Why waste precious time on something we feel isn’t going to grow? #FailedLove
My approach in the past for overcoming a failed relationship was, if I could overcome the letdown and disappointment caused by two of the most important people in my life (my parents), then it should be easier to overcome a failed relationship. Having this mentality worked for me and helped me to move on without thinking much about it.
Over time, I have grown mentally and psychologically and I’ve been able to deal internally with some of the things that affected the way I coped with specific circumstances in the past. I now have a different perspective on how I manage certain situations, #failedlove being one of them. I’ve learned that the healthier I am mentally and physically, the more I am able to see things from a healthier perspective and make better decisions. Dealing with the pain from my past helped me to get to a healthier mind state to make better decisions when dealing with circumstances that are more challenging...

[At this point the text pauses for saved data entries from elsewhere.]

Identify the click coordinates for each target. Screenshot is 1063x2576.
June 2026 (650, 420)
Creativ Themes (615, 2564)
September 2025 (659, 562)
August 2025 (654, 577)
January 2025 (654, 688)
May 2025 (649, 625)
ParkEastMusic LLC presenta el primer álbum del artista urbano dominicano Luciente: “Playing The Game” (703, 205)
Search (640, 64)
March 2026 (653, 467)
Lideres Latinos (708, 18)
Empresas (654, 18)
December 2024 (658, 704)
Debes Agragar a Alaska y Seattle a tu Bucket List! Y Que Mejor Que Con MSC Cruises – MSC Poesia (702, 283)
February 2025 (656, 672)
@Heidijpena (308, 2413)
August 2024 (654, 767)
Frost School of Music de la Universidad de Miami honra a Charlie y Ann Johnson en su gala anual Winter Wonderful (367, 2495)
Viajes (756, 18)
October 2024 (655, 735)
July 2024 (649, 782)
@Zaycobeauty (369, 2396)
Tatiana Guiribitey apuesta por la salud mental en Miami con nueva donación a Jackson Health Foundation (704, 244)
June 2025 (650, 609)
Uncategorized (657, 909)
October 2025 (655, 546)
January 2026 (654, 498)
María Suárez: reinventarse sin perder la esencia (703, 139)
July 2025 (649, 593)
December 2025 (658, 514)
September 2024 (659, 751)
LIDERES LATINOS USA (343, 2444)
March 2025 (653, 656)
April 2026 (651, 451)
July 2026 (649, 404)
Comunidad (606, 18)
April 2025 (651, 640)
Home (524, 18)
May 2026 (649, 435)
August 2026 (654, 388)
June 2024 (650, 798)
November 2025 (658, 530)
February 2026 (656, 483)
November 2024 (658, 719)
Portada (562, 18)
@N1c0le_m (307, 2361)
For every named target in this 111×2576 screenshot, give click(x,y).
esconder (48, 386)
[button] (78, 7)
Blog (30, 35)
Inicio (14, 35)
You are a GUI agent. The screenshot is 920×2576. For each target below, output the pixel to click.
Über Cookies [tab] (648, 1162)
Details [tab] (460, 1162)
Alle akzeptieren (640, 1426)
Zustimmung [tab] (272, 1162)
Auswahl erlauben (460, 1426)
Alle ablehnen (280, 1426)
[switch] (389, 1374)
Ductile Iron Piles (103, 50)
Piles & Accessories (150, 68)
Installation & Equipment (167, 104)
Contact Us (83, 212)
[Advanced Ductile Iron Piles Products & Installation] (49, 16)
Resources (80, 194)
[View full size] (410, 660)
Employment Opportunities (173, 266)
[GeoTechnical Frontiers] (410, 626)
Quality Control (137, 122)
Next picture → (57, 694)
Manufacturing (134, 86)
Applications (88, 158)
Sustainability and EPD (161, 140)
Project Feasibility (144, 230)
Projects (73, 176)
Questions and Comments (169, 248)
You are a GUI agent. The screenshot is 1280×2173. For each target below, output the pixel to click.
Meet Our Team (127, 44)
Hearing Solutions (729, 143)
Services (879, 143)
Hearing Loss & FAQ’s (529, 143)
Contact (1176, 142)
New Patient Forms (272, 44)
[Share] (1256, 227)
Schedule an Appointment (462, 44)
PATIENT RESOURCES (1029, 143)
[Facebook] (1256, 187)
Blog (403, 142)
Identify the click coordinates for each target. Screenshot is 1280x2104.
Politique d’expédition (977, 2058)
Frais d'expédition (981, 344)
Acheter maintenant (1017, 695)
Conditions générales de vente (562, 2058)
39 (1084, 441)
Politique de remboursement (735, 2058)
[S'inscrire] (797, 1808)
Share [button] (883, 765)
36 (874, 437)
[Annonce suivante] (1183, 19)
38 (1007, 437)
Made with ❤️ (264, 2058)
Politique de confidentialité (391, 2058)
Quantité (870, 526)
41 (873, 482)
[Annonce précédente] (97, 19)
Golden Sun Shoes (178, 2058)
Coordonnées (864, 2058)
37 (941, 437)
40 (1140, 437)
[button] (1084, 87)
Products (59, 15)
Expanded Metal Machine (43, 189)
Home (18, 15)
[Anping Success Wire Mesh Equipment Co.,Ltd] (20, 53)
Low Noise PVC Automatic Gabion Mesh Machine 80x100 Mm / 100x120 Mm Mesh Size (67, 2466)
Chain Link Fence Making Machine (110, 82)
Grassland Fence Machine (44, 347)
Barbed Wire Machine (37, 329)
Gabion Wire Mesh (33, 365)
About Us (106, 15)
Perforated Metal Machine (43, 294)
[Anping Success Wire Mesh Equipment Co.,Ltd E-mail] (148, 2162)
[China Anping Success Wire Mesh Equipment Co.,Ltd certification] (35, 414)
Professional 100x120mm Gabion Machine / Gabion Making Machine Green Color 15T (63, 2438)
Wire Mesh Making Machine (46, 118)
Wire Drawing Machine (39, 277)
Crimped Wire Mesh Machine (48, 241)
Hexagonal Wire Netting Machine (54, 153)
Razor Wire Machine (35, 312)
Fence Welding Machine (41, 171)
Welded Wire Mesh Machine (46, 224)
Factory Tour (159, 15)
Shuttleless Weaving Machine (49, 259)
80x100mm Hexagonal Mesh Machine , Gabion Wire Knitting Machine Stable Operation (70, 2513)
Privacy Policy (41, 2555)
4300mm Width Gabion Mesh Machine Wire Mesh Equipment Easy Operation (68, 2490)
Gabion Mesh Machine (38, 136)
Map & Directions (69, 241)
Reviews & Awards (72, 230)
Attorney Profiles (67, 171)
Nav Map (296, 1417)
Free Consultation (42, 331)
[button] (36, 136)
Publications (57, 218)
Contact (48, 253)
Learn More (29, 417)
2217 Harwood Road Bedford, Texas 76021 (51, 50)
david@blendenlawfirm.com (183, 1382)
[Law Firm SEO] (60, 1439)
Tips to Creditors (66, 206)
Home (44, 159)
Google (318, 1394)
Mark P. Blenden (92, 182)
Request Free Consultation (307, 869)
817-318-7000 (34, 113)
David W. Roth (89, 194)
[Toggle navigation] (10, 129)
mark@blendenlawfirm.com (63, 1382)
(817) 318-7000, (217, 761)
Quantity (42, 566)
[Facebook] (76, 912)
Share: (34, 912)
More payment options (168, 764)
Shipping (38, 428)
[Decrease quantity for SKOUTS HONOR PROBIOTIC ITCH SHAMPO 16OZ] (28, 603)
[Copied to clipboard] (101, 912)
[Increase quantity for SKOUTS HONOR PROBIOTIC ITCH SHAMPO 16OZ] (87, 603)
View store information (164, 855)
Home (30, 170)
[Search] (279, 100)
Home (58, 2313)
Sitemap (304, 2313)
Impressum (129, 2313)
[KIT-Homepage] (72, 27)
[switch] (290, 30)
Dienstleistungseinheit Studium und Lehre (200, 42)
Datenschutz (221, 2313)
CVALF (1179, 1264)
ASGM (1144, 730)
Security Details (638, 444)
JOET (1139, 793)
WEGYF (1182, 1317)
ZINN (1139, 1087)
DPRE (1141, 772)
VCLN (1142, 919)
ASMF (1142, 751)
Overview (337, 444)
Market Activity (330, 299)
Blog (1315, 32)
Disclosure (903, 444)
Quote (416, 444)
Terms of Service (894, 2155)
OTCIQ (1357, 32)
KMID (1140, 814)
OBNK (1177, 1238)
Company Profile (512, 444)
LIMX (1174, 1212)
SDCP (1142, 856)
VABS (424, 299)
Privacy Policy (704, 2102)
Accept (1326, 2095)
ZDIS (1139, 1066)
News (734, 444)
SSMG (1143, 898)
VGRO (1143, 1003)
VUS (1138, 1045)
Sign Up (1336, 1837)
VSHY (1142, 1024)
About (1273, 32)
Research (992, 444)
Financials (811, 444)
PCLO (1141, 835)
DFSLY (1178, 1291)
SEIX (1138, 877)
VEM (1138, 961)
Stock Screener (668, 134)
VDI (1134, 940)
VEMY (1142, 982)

For a while my life was consumed with finding love and companionship. I felt like I had to make up for lost time. When I started out on my journey of building a better life for my son and me, I put relationships on hold while I focused on being a mother, finishing college, and building a career. Establishing a serious relationship was just not in the cards for me during this time. After I finished Grad school, I felt like I needed to catch up, meaning find love. I had everything else, but that.
I don’t regret shifting my focus, because a better me means a better and healthier relationship. However, I realize now the importance of finding a good balance for the important things in life. Although my son, education, and success have always been my top priority, I’m proud to have finally gotten to a place now where I have a healthy balance for all the important things that matters to me, including #love.